• RECORDS SUPPLIED:
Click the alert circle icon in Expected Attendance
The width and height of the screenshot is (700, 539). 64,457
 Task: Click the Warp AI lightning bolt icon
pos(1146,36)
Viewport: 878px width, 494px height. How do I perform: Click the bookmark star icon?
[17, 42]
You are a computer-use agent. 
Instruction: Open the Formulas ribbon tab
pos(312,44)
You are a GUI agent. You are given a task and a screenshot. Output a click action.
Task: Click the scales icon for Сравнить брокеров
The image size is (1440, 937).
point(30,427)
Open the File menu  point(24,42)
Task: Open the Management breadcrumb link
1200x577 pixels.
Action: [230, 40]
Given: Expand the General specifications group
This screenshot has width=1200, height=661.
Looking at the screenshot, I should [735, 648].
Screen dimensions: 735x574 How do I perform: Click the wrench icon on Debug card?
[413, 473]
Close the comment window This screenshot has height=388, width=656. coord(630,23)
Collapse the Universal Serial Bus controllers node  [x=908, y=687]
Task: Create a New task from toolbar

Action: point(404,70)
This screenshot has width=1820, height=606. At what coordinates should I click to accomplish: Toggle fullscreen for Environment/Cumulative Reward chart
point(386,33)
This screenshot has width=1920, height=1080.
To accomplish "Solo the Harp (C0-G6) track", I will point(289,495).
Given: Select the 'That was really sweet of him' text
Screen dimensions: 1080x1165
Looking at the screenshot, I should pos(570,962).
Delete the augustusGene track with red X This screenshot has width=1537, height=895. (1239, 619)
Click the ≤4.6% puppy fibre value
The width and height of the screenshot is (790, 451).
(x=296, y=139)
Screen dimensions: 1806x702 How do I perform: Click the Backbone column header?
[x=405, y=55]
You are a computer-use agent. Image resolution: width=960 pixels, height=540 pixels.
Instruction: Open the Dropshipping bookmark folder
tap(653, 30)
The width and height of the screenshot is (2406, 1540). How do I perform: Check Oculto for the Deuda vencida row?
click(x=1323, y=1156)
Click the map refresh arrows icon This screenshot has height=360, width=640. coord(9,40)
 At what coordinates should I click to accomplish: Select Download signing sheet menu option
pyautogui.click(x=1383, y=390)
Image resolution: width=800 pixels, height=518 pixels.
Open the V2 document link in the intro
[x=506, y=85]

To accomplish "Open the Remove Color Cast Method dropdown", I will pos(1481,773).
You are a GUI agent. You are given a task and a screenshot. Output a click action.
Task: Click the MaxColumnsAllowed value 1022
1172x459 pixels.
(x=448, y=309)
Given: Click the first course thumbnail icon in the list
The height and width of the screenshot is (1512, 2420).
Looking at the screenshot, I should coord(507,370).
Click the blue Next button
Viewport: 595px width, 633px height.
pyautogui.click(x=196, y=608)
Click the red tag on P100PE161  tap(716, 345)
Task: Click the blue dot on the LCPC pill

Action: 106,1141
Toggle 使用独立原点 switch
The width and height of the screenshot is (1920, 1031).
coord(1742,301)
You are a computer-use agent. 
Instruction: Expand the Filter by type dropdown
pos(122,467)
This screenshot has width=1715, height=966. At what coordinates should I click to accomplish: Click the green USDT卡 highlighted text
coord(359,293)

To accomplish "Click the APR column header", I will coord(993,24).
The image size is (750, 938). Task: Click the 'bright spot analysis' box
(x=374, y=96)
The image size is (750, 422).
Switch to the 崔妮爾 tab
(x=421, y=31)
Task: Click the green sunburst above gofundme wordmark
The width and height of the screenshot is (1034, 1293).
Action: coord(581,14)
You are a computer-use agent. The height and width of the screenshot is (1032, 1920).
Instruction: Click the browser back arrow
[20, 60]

• WHAT TO PRODUCE:
Render the lines of the listing above, from the line containing "Image resolution: width=800" through the line containing "(x=421, y=31)", both included, as a JSON list of strings with one string per line and blank lines omitted.

• EXPECTED ANSWER:
[
  "Image resolution: width=800 pixels, height=518 pixels.",
  "Open the V2 document link in the intro",
  "[x=506, y=85]",
  "To accomplish \"Open the Remove Color Cast Method dropdown\", I will pos(1481,773).",
  "You are a GUI agent. You are given a task and a screenshot. Output a click action.",
  "Task: Click the MaxColumnsAllowed value 1022",
  "1172x459 pixels.",
  "(x=448, y=309)",
  "Given: Click the first course thumbnail icon in the list",
  "The height and width of the screenshot is (1512, 2420).",
  "Looking at the screenshot, I should coord(507,370).",
  "Click the blue Next button",
  "Viewport: 595px width, 633px height.",
  "pyautogui.click(x=196, y=608)",
  "Click the red tag on P100PE161  tap(716, 345)",
  "Task: Click the blue dot on the LCPC pill",
  "Action: 106,1141",
  "Toggle 使用独立原点 switch",
  "The width and height of the screenshot is (1920, 1031).",
  "coord(1742,301)",
  "You are a computer-use agent. ",
  "Instruction: Expand the Filter by type dropdown",
  "pos(122,467)",
  "This screenshot has width=1715, height=966. At what coordinates should I click to accomplish: Click the green USDT卡 highlighted text",
  "coord(359,293)",
  "To accomplish \"Click the APR column header\", I will coord(993,24).",
  "The image size is (750, 938). Task: Click the 'bright spot analysis' box",
  "(x=374, y=96)",
  "The image size is (750, 422).",
  "Switch to the 崔妮爾 tab",
  "(x=421, y=31)"
]